My Kind of Country

Country music from a fan's point of view since 2008

Album Review: Gene Watson – ‘Between This Time And The Next Time’

between this time and the next timeIn 1981 Gene moved from Capitol to MCA, but his debut album for the new label was broadly similar to his earlier work. Gene co-produced with Russ Reeder.

There is a honey-sweet vocal on the title track, a tenderly seductive and quite unrepentant cheating song, involving two lovers whose weekly meetings seem too far apart:

Let’s take what this moment has to offer
Let’s fill every need we feel inside
Reach out and turn the lights down low
Then reach me every way you know
Let’s make sure before we leave that we’re both satisfied

It’s a beautiful performance and was a top 20 single. The song was written by Canadian country singer Ray Griff, who also recorded it.

The second and last single ‘Maybe I Should Have Been Listening’ is a wonderful regretful fiddle-led ballad as a man is haunted by memories of his ex, lamenting

Here you are back on my mind where you stay quite a lot
Bringing back all the old memories I thought I’d forgot
I just keep finding you with me and I don’t know why

Now I know leaving means one goes and one stays behind
I can’t escape from you no matter how hard I try
Maybe I should have been listening when you said goodbye

This one didn’t quite make it into the top 20. Both singles are excellent songs and recordings, and deserved to do much better.

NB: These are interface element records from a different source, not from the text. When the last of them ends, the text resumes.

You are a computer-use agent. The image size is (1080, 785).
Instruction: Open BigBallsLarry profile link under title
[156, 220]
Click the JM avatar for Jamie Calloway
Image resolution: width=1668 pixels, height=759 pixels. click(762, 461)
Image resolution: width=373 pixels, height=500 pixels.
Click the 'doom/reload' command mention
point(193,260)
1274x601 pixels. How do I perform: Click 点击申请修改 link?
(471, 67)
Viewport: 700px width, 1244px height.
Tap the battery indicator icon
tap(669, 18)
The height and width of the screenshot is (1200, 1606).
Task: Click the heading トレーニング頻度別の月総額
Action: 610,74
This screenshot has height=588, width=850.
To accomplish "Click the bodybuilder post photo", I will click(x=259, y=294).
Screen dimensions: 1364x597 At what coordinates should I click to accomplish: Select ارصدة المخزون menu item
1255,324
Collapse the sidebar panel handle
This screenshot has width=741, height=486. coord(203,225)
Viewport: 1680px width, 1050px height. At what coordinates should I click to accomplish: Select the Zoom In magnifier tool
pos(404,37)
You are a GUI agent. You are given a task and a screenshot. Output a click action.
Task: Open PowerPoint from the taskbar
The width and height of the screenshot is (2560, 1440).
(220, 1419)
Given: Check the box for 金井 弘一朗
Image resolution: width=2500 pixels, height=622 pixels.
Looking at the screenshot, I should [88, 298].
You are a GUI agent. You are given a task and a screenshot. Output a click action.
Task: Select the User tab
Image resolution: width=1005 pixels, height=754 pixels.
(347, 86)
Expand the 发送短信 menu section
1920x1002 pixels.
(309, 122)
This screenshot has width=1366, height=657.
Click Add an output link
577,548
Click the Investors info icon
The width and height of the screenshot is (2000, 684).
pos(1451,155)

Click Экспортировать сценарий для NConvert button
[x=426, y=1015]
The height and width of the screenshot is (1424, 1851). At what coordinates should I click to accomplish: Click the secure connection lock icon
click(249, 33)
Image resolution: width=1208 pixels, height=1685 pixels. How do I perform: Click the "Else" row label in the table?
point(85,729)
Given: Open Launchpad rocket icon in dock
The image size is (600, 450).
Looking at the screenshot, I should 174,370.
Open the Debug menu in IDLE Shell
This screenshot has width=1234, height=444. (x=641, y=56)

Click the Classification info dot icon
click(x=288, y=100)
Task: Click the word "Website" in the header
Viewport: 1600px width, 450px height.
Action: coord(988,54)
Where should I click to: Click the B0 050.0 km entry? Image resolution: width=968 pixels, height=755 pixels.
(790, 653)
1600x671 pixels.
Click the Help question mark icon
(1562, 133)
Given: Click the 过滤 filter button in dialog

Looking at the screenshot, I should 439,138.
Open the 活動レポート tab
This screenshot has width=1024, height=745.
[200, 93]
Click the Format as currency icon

The sardonic mid-tempo ‘I’m Telling Me A Lie’ finds another protagonist struggling with his memories of an ex in the aftermath of a breakup, when drinking away the pain by day won’t let him sleep at night.

The wistful New York-set ‘Come Back Home’, written by Joe Allen and Dave Kirby, is beautifully sung but with a slightly intrusive string arrangement. Once again, Gene plays the part of the one left behind, as he pleads with her to return. ‘Down Here On My Knees’ is another lovely, delicately sung ballad, with Gene begging his discontented wife not to leave. The steel-laced ‘Even At Its Worst It’s Still The Best’ has another up-and-down relationship, but one that is still just about hanging together.

Written by Tom T. Hall, ‘Three’ is the story of a newly wed couple entering on parenthood only to meet with tragedy. The anxious father’s chain smoking as she endures a labor neither she nor the baby survives has perhaps dated a little, but the story’s emotion is timeless and heartwrenching, as the narrator is left “a lonely One who wanted to be Three’. Last month we mentioned several times that Tom T Hall was a better writer than singer, and this is the perfect combination of song and singer with Gene adding further levels of emotion through his vocal.

‘The Look In Baby’s Eyes’ is a sultry ballad with a slightly dated Nashville Sound production but a great vocal.

As usual with Gene, the ballads dominate (not a bad thing since he is so good at them). There are only a couple of more up-tempo numbers.

‘We Got A Bad Thing Goin’’ is about a hookup between Gene’s bad guy who ‘ain’t never had a job’ and plans on robbing the local bank and a wealthy woman. Written by Wayne Carson and Don Tankersley, it’s a bit out of character with Gene’s usual romantic ballads, and the backing vocals are dated, but it is quite entertaining.

The Wynn Stewart song ‘I’m Gonna Kill You’ raises the tempo with its murderous threat to a wife with “cheating bedroom eyes”, who he intends to “bury … in a box about half your size”. I love almost everything Gene Watson sings, but here he sounds a little too cheerful, where someone like Johnny Paycheck would have made it genuinely threatening.

This is a great album. Sadly, it has never been released digitally or on CD, but if you have access to other formats, it’s well worth getting hold of. Hopefully it will get a re-release as several of Watson’s other albums have done.